Take a look at Chef’s additional toolset called “Chef Automate”, which boasts having a steady deployment pipeline, ideal for applications, infrastructure, and automated testing. Sure, there are people in the company to whom that might sound really attractive. They might think that automation of those tasks makes it a fire & forget option. That anyone, from a developer to a sales rep, could come up with an application update and have it propagated within minutes. But that’s obviously not the case.

The skills of software configuration management aren’t easy to come by, and it’s not easy to develop them. No software could replace what you know and how you do it. What it can do is make all of what you’re already doing that much easier. If your shop is already responsible for deploying infrastructure upgrades, automation of that capability doesn’t render you useless, it means that you become responsible for monitoring that automation.

Consider owning a car. With a car, you automate getting to work. Before cars: you walked. With automation, you don’t have to get tired feet or take several hours to get to work! Automation of software configuration management is like that: you won’t have to walk anymore, you can drive to where you’re going.

2. Someone has to maintain the car

Someone will have to drive that car! Automating the trip to work didn’t eliminate the need to get to work, it simplified the process for getting there and shortened the overall requirement. But a skilled operator (in fact, a more skilled operator) is still needed to get from home to work.

For example, Chef can also provide high-level health information about the whole estate. Automation gets rid of the need to manually search out, identify, and record the data about nodes and servers — no more crawling through reams of data to update the quarterly report. Now everything that you need is found for you — but what it doesn’t do is explain it. The software can only identify data you tell it to find, but it can’t understand it, and it certainly can’t explain it.

Automation software might enable someone to simply select an option that verifies nodes are checking in successfully, but what about when one of them doesn’t? Now the real work begins: Fixing the node that got identified thanks to automation. You don’t have to do the mundane legwork of identifying and diagnosing failures, instead, you can apply the IT skills you’ve got to get into the actual work of resolving, contextualizing and handling the issue (and then taking the credit for it).

3. The car might not have cruise control

Automation is a double-edged sword for sysadmins and techs. We all know the comfort of repetitive, mundane jobs. Manual patching, configuration updates, and service installations for every server can take a long time! And wouldn’t it be a shame if it took all day to figure out what had gone wrong while disappearing into the racks?

Automation tends to line up all our tasks in a row so we can knock them all out. But it also means that the problems are more quickly identified and solutions are better-defined. That leaves out a lot of wiggle room.

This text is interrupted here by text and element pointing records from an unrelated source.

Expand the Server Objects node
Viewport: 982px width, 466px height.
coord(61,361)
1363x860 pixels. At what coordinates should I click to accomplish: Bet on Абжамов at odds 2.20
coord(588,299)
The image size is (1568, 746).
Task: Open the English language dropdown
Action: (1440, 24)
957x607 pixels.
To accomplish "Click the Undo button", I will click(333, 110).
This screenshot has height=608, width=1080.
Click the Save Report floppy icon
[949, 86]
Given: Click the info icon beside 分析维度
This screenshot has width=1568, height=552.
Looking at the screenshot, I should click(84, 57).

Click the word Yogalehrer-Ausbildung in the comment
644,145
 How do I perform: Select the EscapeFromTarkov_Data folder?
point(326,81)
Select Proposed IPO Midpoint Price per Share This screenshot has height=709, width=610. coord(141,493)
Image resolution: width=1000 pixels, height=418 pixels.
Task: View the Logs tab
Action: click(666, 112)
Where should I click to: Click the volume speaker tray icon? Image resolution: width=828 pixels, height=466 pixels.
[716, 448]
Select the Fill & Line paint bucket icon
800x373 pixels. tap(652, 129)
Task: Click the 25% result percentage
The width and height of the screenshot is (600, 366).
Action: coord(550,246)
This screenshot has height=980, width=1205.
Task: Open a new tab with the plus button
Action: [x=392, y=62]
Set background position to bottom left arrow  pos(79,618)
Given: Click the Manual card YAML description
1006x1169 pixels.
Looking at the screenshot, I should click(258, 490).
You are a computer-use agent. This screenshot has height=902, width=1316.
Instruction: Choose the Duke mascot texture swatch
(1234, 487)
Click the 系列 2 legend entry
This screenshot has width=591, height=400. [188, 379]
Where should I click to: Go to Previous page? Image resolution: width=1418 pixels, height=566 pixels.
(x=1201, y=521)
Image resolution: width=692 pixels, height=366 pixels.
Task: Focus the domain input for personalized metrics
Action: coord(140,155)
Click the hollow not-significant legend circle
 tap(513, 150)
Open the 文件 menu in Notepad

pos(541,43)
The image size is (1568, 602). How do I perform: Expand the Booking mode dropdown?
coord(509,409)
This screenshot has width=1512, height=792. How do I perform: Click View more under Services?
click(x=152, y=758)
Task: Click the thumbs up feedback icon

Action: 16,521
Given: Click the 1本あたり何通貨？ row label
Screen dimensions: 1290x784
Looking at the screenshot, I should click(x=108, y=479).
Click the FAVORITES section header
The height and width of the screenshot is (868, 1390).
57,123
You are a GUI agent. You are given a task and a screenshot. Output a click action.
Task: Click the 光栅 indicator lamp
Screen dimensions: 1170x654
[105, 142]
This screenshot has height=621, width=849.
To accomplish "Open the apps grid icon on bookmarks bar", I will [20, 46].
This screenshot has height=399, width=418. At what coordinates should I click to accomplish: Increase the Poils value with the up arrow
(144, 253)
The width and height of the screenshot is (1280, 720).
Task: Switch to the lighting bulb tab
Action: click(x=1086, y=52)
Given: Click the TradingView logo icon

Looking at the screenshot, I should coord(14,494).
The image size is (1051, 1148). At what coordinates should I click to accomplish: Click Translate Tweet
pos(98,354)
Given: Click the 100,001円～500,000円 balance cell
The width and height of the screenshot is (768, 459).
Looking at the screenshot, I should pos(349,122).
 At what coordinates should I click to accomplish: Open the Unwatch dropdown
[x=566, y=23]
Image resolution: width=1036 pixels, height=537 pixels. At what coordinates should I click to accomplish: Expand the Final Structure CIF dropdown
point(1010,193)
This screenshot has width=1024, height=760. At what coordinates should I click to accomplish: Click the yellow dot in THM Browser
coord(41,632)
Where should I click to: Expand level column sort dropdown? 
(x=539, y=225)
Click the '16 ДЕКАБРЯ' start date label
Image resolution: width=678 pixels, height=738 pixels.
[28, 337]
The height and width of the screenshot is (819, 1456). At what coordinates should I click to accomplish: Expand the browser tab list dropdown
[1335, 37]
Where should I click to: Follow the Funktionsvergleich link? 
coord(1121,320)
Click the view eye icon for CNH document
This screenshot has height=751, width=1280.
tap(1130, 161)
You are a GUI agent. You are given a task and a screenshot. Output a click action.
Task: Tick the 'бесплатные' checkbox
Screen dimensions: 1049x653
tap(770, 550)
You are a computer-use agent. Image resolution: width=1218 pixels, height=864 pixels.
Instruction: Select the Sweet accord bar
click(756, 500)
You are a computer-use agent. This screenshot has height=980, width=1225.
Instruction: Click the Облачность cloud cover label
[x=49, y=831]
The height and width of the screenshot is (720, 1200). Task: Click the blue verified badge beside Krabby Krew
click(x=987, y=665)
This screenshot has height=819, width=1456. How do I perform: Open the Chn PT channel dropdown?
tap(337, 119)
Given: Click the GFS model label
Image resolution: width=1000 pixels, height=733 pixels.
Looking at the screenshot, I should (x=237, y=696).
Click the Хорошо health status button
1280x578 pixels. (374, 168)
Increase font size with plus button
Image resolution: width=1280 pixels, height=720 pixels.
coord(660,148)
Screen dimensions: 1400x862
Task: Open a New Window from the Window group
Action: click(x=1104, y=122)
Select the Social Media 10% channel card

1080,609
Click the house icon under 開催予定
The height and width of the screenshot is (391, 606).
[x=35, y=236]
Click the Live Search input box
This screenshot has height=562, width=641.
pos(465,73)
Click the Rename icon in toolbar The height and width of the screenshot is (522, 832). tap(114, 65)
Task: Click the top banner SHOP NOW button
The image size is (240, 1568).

Not needing to manually configure or install OS updates means that all the time you were spending walking row after row you can now use to come up with better security configurations — or finally tackle the code review & approval that’s on the to-do. Turning over mundane tasks to automation frees up hard, clever workers to prove their worth and test their mettle. That should be exciting!

Final Thoughts

Automation means change, that much is guaranteed. What it doesn’t mean is anything bad for you. As a skilled sysadmin, your position won’t become less valuable with automation – it’ll become more valuable. Automation guarantees that your company can do more with the network and infrastructure that it has, and you’ll be freed up to do more of it. Automation is a rising tide, and you’d be wise to get a boat and ride this one out.